Ans: The probability is equal to the number of yellow pillows in the bed divided by the total number of pillows, i.e. 2/6 = 1/3.

**Example 2:** There is a container full of coloured bottles, red, blue, green and orange. Some of the bottles are picked out and displaced. Sumit did this 1000 times and got the following results:

No. of blue bottles picked out: 300
No. of red bottles: 200
No. of green bottles: 450
No. of orange bottles: 50

a) What is the probability that Sumit will pick a green bottle?

Ans: For every 1000 bottles picked out, 450 are green.

Therefore, P(green) = 450/1000 = 0.45

b) If there are 100 bottles in the container, how many of them are likely to be green?

Ans: The experiment implies that 450 out of 1000 bottles are green.

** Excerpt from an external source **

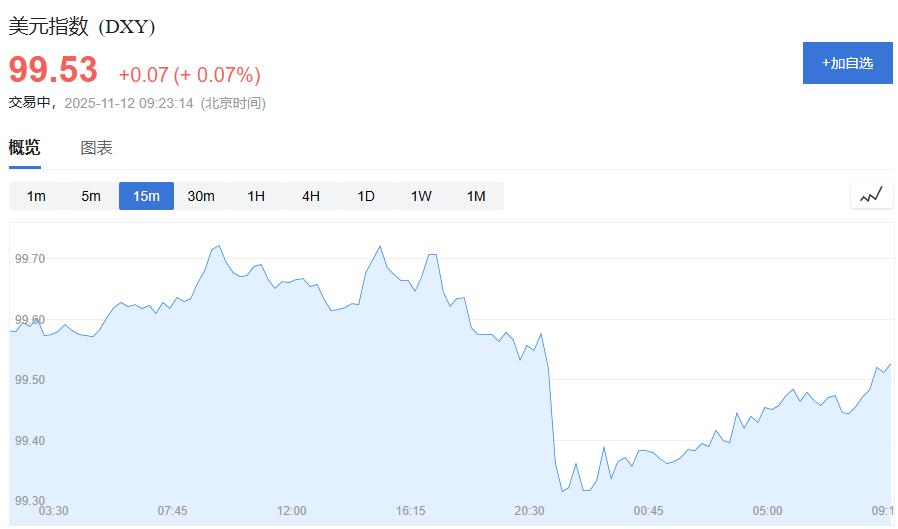Switch to the 概览 overview tab

click(x=25, y=148)
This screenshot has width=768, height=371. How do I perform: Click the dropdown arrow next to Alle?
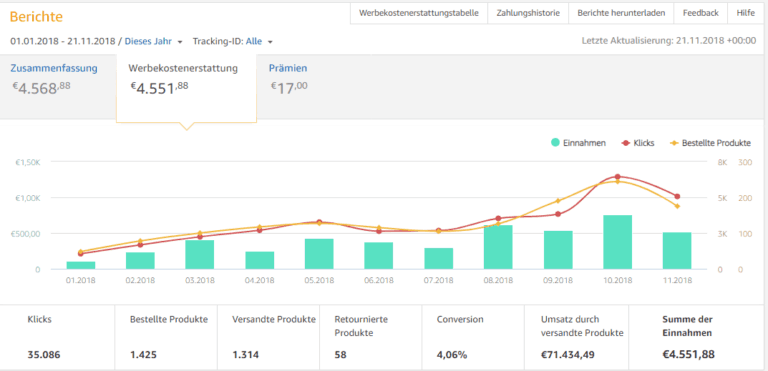tap(270, 42)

Therefore, out of 100 bottles, 45 are green.

**Note:**

- **Mutually Exclusive Event:** In logic and probability theory, two events are mutually exclusive or disjoint if they cannot both occur at the same time. A clear example is the set of outcomes of a single coin toss, which can result in either heads or tails, but not both.

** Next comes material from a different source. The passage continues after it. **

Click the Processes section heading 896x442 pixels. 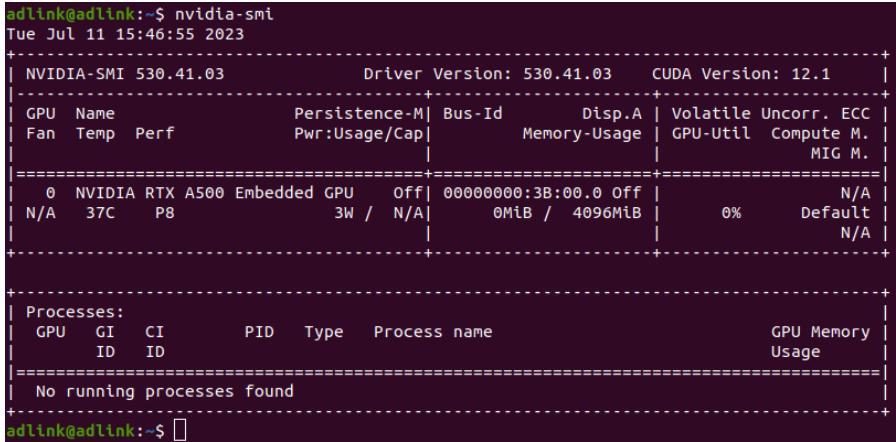pyautogui.click(x=75, y=312)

- **Non-Mutually Exclusive Events:** Non-mutually exclusive events are events that can happen at the same time. Examples include driving and listening to the radio, even numbers and prime numbers on a die, losing a game and scoring, running and sweating, etc. Non-mutually exclusive events can make calculating probability more complex.

## 1.5 Addition Rule

If A and B are two events in a probability experiment, then the probability that either one of the events will occur is:

**P(A or B) = P(A) + P(B) − P(A and B)**

This can be represented in a Venn diagram as:

**P(A ∪ B) = P(A) + P(B) − P(A ∩ B)**

![image-5.png](attachment:image-5.png)

If A and B are two mutually exclusive events , **P(A ∩ B)=0**. Then the probability that either one of the events will occur is: **P(A or B) = P(A) + P(B)**

This can be represented in a Venn diagram as:

**P(A ∪ B) = P(A) + P(B)**

![image-4.png](attachment:image-4.png)

**Example 1:**

![image-3.png](attachment:image-3.png)

**Example 2:**

What's the probability of drawing either a queen or a heart from deck of cards?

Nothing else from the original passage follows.